This paper is organized as follows. In Section 2, we review some of the work related to the analysis of the thematic model. Section 3 describes the methodology used to analyze the studied cases. In Section 4, the results of the study in this paper are described in detail. Finally, Section 5 details the conclusions of our work and aims to provide discussion points for future work.
Literature review
In this section, we focus on describing and analyzing some studies related to topic modeling and text mining to analyze data about student learning preferences in open-ended questions.
Some researchers have argued that data from open-ended text questionnaires are more difficult to analyze compared to data from single-option questions and answers because it uses human intervention during data processing [15]. Manual intervention refers to the dimensional division of respondents’ responses to the questionnaire based on their relevance to important key phrases or words during the research process by the researcher. As the work is more complicated, it raises the difficulty for the processing of manual intervention, not only to - the text questionnaire but also to adding manual intervention coders, making the work of data analysis more difficult [15, 16].

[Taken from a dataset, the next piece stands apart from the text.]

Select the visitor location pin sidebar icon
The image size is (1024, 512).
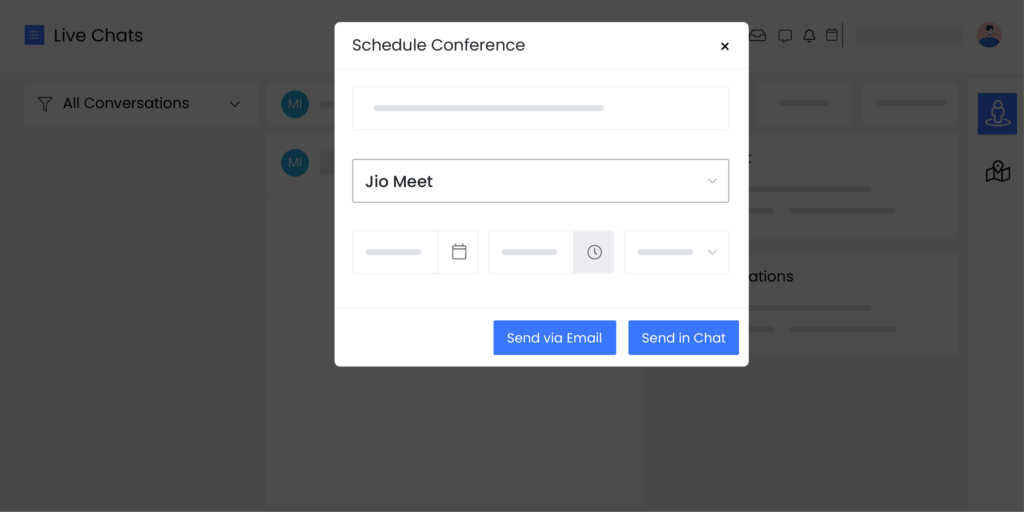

Among others, some scholars have expressed doubts about the validity of single-choice survey analysis tools or methods for the following reasons: (1) the existence of respondents’ interpretation of the content of item surveys similar to that of the developers of the tools; (2) such standardized tools usually reflect the opinion of the expert who developed the tool about the knowledge of a certain dimension, which, being subjective, makes the research results necessarily biased [17]. In contrast to these types of standardized analysis methods, open-ended questionnaires allow respondents to express their understanding of particular knowledge. Thus, open-ended survey documents allow for fuller analysis and assessment of respondents’ viewpoints on a particular piece of knowledge. In addition, when applying a topic modeling approach to data mining of open-ended texts, different processing methods have different conclusions. For example, Ozgelen et al. [18] used the method of Lederman et al. [19] for data analysis, however, Mesci [20] coded the numbers according to the classification method proposed by Khishfe and Abd-E1-Khalick [21] but found that the results would be limited. Therefore, to reduce the impact of similar classification methods, this paper adopts the thematic modeling approach of LDA to process and analyze the data.
Research on data mining for student learning is underdeveloped in the field of educational research. Erkens et al. [22] performed text mining by developing an automated tool (a grouping and visualization tool) that is geared towards exploring and visualizing students’ cognitive information and can improve collaborative learning in the classroom. Xing et al. [23], to explore students’ semantics of scientific argumentation patterns, a latent LDA classification method was applied to mine the text to interpret students’ self-assessments in a statement-evidence-reasoning framework. The research results show that these uncertainties can be explained by applying this classification. Yang et al. [24] analyzed educational text mining from a macro perspective, proposed an educational text mining workflow and focused on and identified bibliographic information of texts, and used a three-step approach (text source selection, text mining technique application, and educational information discovery) to use text mining in educational research. However, the study has not yet given a detailed practical process and evaluation index system, so it needs to be developed in educational text mining research.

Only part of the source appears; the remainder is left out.